# Problem statement:
Only the lines from the one containing "Given: Save the current file" through the end of the listing are to be repeated, exactly and without pictures.

# Supplied records:
______

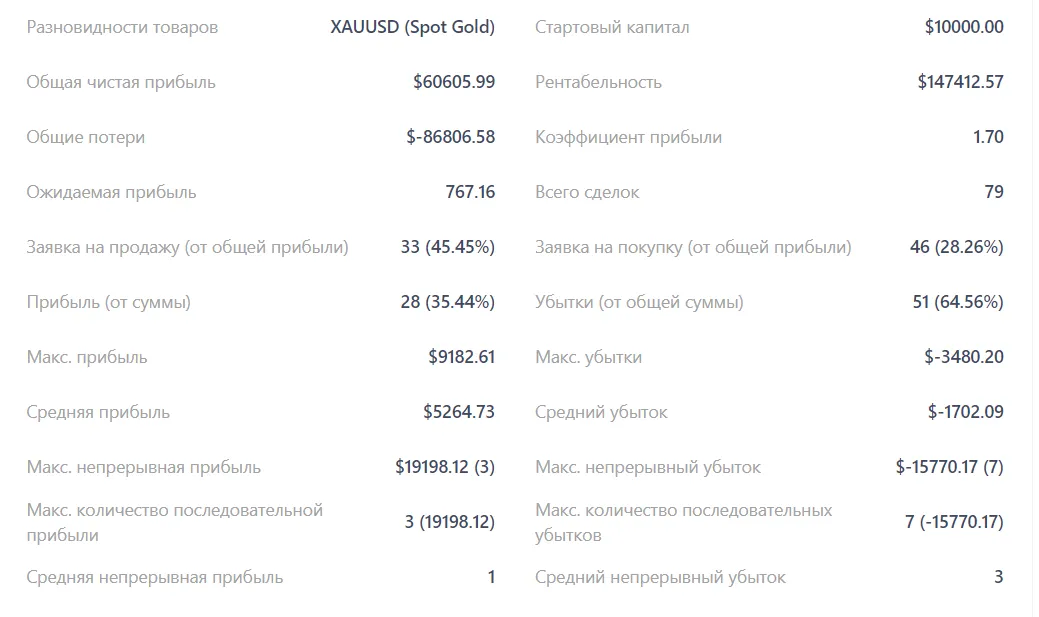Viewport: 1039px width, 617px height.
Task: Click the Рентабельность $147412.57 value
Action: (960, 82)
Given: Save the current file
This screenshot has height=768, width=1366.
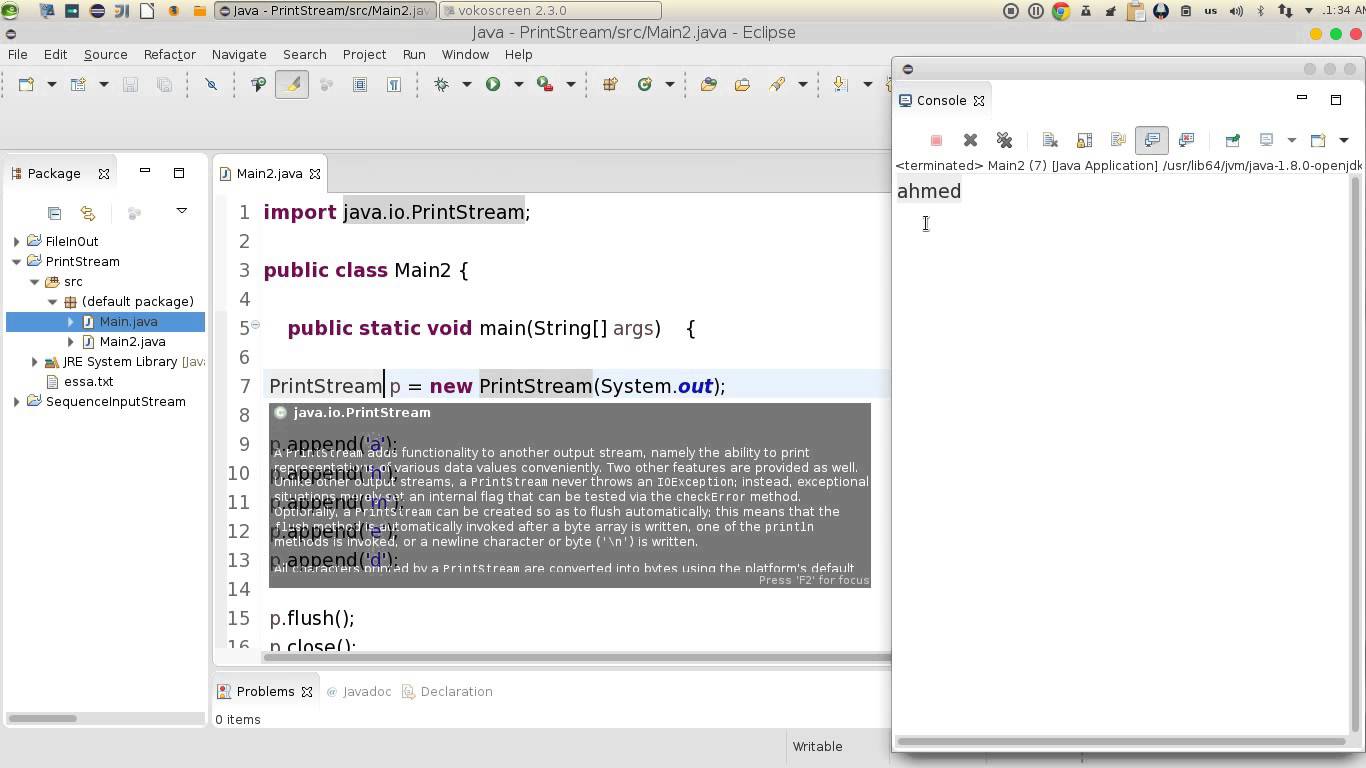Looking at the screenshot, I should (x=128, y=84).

______

# Finished exercise:
Given: Save the current file
This screenshot has height=768, width=1366.
Looking at the screenshot, I should (x=128, y=84).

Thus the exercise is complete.